In his article, published August 12, 2013, Egyptian intellectual Dr. Mamoun Fandy attacked the MB in the Gulf, who, he claimed, "have embraced the American position that the events in Egypt were a coup against the legitimate [rule] of a democratically elected president." He wrote: "The MB and its supporters argue that, during the [voting process] in which Mursi was elected, no vote-rigging occurred, unlike in the case of the elections in which Mubarak was chosen. As though the one-year period between Mubarak's ouster and Mursi's election carried with it the promise that Egyptian society would change [to resemble] Swiss society.

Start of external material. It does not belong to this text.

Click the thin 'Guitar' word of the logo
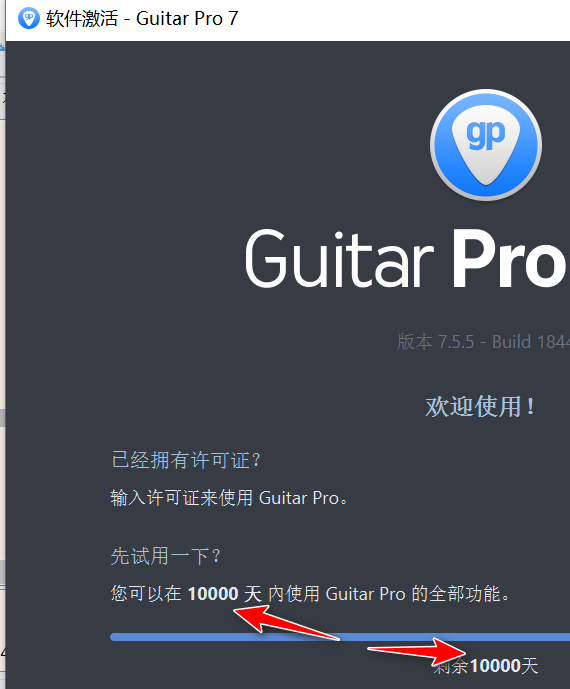 click(339, 259)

My dear friends, the elections that Mursi [won] utilized the very same ballot boxes that were used to elect Mubarak. [We're dealing] with the same Interior Ministry that supervised the elections during Mubarak's [era], the same district governors who emerged from [the ranks of the] State Security [apparatus], and the same judges who supervised the [Mubarak-era] elections... An example is the state security officer who serves as governor of my voting district. This is the officer who rigged the elections on Mubarak's behalf in 2005. He continued to govern the district under Mursi's [rule], and rigged [the elections] in the same way. In fact, during the Mursi era he tampered [with them] even more...
"The main point is that the Egyptians are learning democracy and gradually forsaking the [ballot] riggers and the methods and atmosphere of [ballot] rigging. Something like this cannot be totally changed in one year... Egypt has not been transformed into Switzerland in a single year. Mursi was elected, but not democratically as some people argue."

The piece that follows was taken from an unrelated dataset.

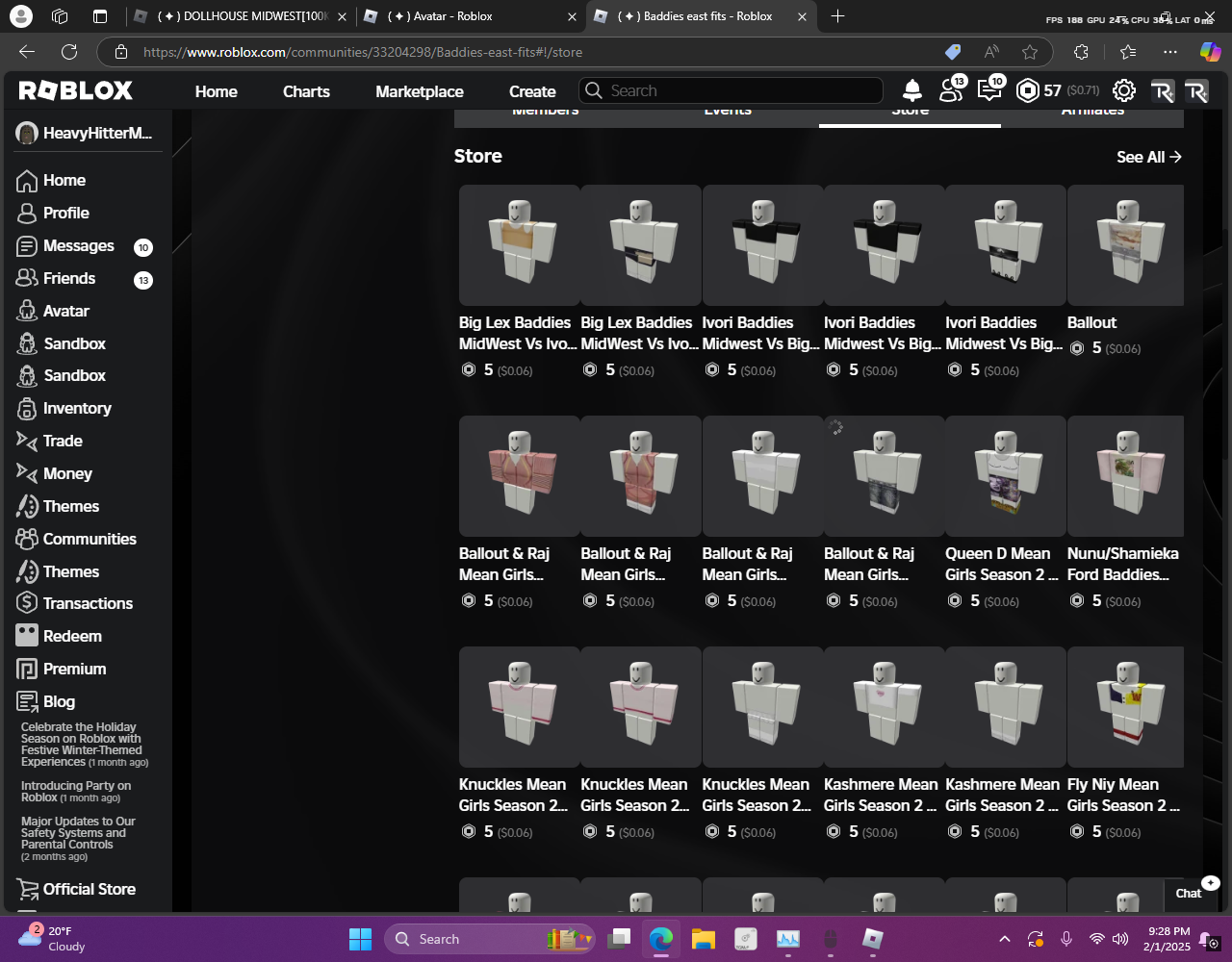Open the Roblox notifications bell
This screenshot has width=1232, height=962.
coord(911,90)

"Democracy occurs in a political context predicated on individual freedom. The atmosphere during Mursi's election was not free, and the individual was not central to it. Mursi's world is not the world of the individual, but the world of the MB group [in Arabic gama'a], the Islamic gama'a, the Salafi gama'a, etc. There are no individuals here. During the Mursi era, the masses expunged individual liberty in the name of religion, [just as,] in the Mubarak era, [they expunged it] in the name of bogus nationalism. Therefore, Mursi was not democratically elected...
"In all sincerity, no democracy can exist in any framework where [politics are] intermixed with religion. Democracy is created only in a framework where a separation of religion and state is obtained. When a mix occurs [between the two], all talk about democracy is devoid of substance. [In the case] before us, Mursi was elected, but neither the elections nor the president were democratic. I'm willing to bet that no connection exists between the MB and democracy, either in word or in deed, and therefore there's no place for idle prattle on the topic...
"Mursi was chosen president in elections that [outwardly] resembled elections in the West; in other words, [there was] a ballot box and a line of people casting [voting] slips into the ballot. But he was not a president who was elected democratically, the way Obama was elected in the United States and Cameron in England... The ballot box was just an illusion, and [comparing Mursi to Obama and Cameron] is naïveté, [an example of] making decisions [exclusively] on the basis of external appearances..."
 Ikhwanonline.com, July 6, 2013.
 Ikhwanonline.com, July 22, 2013, August 18, 2013.
 Al-Masri Al-Yawm (Egypt), August 16, 2013.
 Al-Sharq-Al-Awsat (London), July 26, 2013.
 Metransparent.com, June 12, 2006.
 Al-Sharq-Al-Awsat (London), August 17, 2013.
 Al-Sharq Al-Awsat (London), August 12, 2013.